Embora mantido em segredo do público americano durante três décadas, o memorando de Vaky eliminou qualquer alegação de que Washington simplesmente não conhecia a realidade na Guatemala. Mesmo assim, com o memorando de Vaky guardado nos arquivos do Departamento de Estado, a matança continuou. A repressão foi notada quase rotineiramente em relatórios de campo.

 

Em 12 de janeiro de 1971, a Agência de Inteligência de Defesa informou que as forças guatemaltecas haviam “eliminado silenciosamente” centenas de “terroristas e bandidos” no campo. Em 4 de fevereiro de 1974, um telegrama do Departamento de Estado relatou a retomada das atividades do “esquadrão da morte”.

 

Em 17 de Dezembro de 1974, uma biografia da DIA de um oficial guatemalteco treinado pelos EUA deu uma ideia de como a doutrina de contrainsurgência dos EUA tinha impregnado as estratégias guatemaltecas. De acordo com a biografia, o tenente-coronel Elias Osmundo Ramirez Cervantes, chefe da seção de segurança do presidente da Guatemala, havia treinado na Escola de Inteligência do Exército dos EUA em Fort Holabird, em Maryland. De volta à Guatemala, Ramirez Cervantes foi encarregado de planejar ataques a supostos subversivos, bem como de seus interrogatórios.

 

O banho de sangue Reagan

 

Por mais brutais que tenham sido as forças de segurança da Guatemala nas décadas de 1960 e 1970, o pior ainda estava por vir. Na década de 1980, o exército guatemalteco intensificou o massacre de dissidentes políticos e dos seus supostos apoiantes a níveis sem precedentes.

 

A eleição de Ronald Reagan em Novembro de 1980 desencadeou celebrações nas comunidades abastadas da América Central.
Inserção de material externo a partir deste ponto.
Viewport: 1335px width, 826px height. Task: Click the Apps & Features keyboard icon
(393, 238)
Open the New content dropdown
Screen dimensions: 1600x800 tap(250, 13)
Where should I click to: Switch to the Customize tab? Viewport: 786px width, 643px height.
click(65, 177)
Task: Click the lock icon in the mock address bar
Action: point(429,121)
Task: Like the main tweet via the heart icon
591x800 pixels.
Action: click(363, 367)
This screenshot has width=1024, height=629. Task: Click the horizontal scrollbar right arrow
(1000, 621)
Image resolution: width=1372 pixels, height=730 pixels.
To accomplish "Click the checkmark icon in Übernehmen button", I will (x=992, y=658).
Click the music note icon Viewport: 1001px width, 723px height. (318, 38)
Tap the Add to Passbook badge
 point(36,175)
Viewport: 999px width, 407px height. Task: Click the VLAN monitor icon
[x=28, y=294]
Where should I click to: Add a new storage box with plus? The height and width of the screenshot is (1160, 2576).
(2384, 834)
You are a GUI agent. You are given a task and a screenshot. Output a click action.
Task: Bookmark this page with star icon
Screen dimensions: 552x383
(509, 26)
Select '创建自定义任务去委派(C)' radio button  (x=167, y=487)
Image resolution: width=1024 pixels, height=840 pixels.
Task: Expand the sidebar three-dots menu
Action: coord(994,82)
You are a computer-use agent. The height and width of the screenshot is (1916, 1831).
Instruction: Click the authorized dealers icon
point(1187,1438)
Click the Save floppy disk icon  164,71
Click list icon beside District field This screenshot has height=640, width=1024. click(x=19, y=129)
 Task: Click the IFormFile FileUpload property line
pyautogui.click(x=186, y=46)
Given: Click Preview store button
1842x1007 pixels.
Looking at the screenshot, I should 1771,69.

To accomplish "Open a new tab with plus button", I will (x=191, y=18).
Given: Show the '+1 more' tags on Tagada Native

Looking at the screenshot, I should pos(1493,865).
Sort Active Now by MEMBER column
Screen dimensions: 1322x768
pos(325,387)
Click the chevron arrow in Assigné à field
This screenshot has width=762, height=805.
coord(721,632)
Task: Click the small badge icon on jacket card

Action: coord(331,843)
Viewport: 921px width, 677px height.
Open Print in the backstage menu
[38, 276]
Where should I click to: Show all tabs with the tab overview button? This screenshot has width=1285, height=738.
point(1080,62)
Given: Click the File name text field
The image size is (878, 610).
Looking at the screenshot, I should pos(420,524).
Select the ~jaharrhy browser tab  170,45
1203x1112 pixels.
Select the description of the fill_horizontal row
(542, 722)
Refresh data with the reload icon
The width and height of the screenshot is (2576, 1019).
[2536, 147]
Depois de quatro anos de insistência de Jimmy Carter em matéria de direitos humanos, os radicais da região ficaram entusiasmados por terem alguém na Casa Branca que compreendia os seus problemas.

 

Os oligarcas e os generais tinham boas razões para otimismo. Durante anos, Reagan foi um defensor ferrenho dos regimes de direita que se envolveram em contra-insurgências sangrentas contra inimigos de esquerda. No final da década de 1970, quando o coordenador de direitos humanos de Carter, Pat Derian, criticou os militares argentinos pela sua “guerra suja” – dezenas de milhares de “desaparecimentos”, torturas e assassinatos – o então comentador político Reagan brincou que ela deveria “cair um quilômetro nos mocassins dos generais argentinos antes de criticá-los. [Para obter detalhes, consulte o livro de Martin Edwin Andersen Dossiê Secreto.]

 

Após sua eleição em 1980, Reagan pressionou para derrubar um embargo de armas imposto à Guatemala por Carter. No entanto, enquanto Reagan tentava afrouxar a proibição da ajuda militar, a CIA e outras agências de inteligência dos EUA confirmavam novos massacres do governo guatemalteco.

 

Em abril de 1981, um telegrama secreto da CIA descreveu um massacre em Cocob, perto de Nebaj, no território indígena Ixil. Em 17 de abril de 1981, tropas do governo atacaram a área que se acredita apoiar guerrilheiros de esquerda, dizia o telegrama. Segundo uma fonte da CIA, “a população social parecia apoiar totalmente os guerrilheiros” e “os soldados foram obrigados a disparar contra tudo o que se movesse”. O telegrama da CIA acrescentava que "as autoridades guatemaltecas admitiram que 'muitos civis' foram mortos em Cocob, muitos dos quais, sem dúvida, não eram combatentes".

 

Apesar do relato da CIA e de outros relatórios semelhantes, Reagan permitiu que o exército da Guatemala comprasse 3.2 milhões de dólares em camiões militares e jipes em Junho de 1981. Para permitir a venda, Reagan retirou os veículos de uma lista de equipamento militar que estava abrangida pelo embargo dos direitos humanos.

No Regrets

Aparentemente confiante nas simpatias de Reagan, o governo guatemalteco continuou a sua repressão política sem pedir desculpas.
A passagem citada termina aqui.